36. The apparatus according to claim 31, characterized in that it further comprises a plurality of hoppers positioned above a plurality of rotating members, one of which includes a plurality of chambers, and further comprising a plurality of elements and a plurality of vibrators to make the elements vibrate.

37. The apparatus according to claim 21, characterized in that it further comprises a plate placed below the hopper, with the plate having an opening that is aligned with the chamber, and where the chamber is movable relative to the plate, to allow excess dust to be scraped from the chamber.

38. The apparatus according to claim 21, characterized in that the hopper is a primary hopper, and further comprises a secondary hopper, placed on top of the primary hopper, for transferring the powder to the primary hopper.

39. The apparatus according to claim 38, characterized in that it further comprises a stirring mechanism for vibrating the secondary hopper.

40. The apparatus according to claim 31, characterized in that the chamber is formed in a change tool, and wherein the change tool is removably coupled to the rotating member.
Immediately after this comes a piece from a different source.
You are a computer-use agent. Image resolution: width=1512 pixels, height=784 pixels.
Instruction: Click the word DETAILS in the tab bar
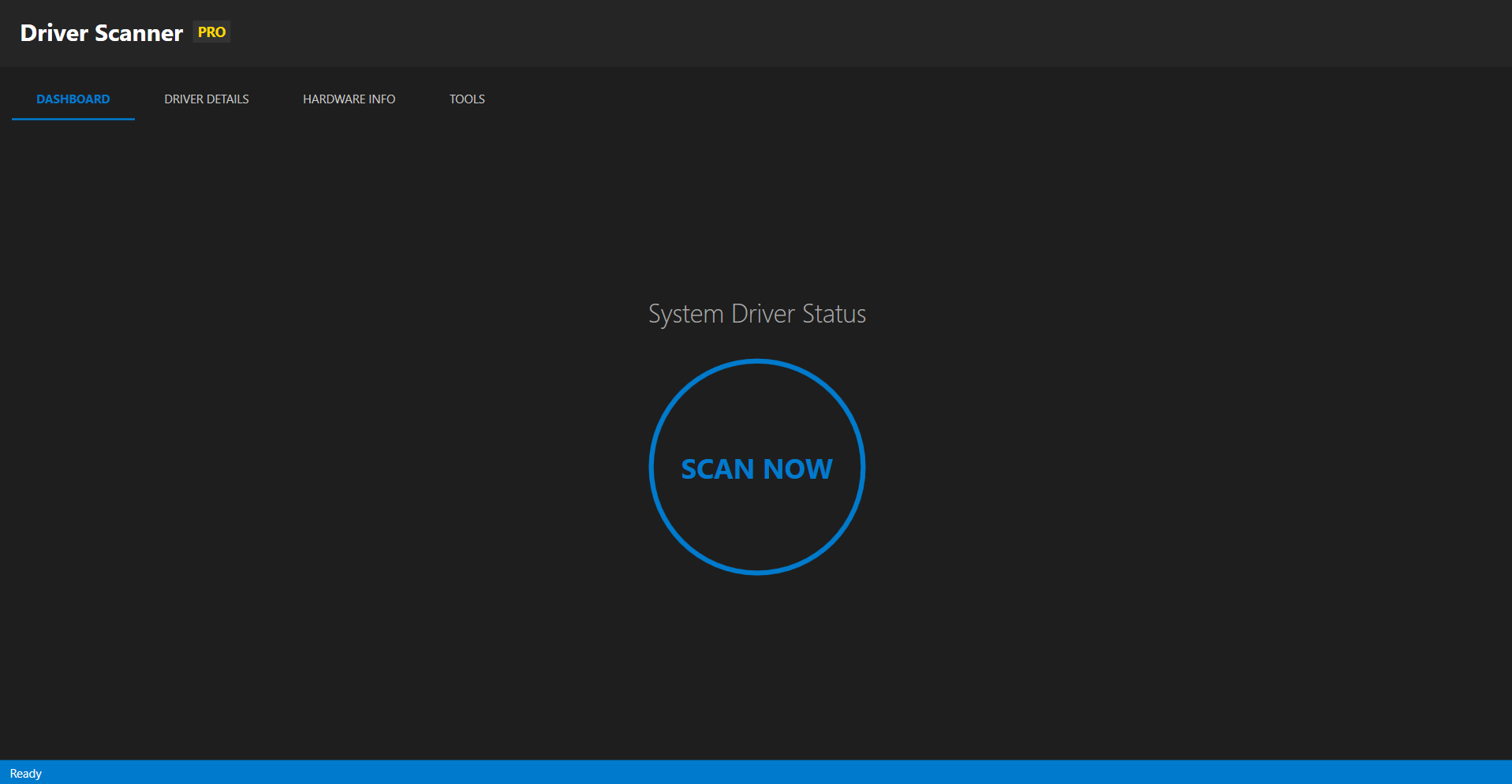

41. A system for transporting a fine powder, characterized in that it comprises: a plurality of rotating members, each having a row of chambers around its periphery; a hopper positioned on top of each rotating member, where each hopper includes an opening; a vibratory element that fits inside each of the hoppers, wherein each vibratory element has a distal end near the opening; a vibrator coupled to each vibratory element, to vibrate the elements in an up and down movement; and a mechanism for moving each vibrating element along each of the hoppers, while the elements are vibrating.

42. The system according to claim 41, characterized in that it further comprises a controller for controlling the rotation of the vibratory members, the vibrators, and the translation mechanism.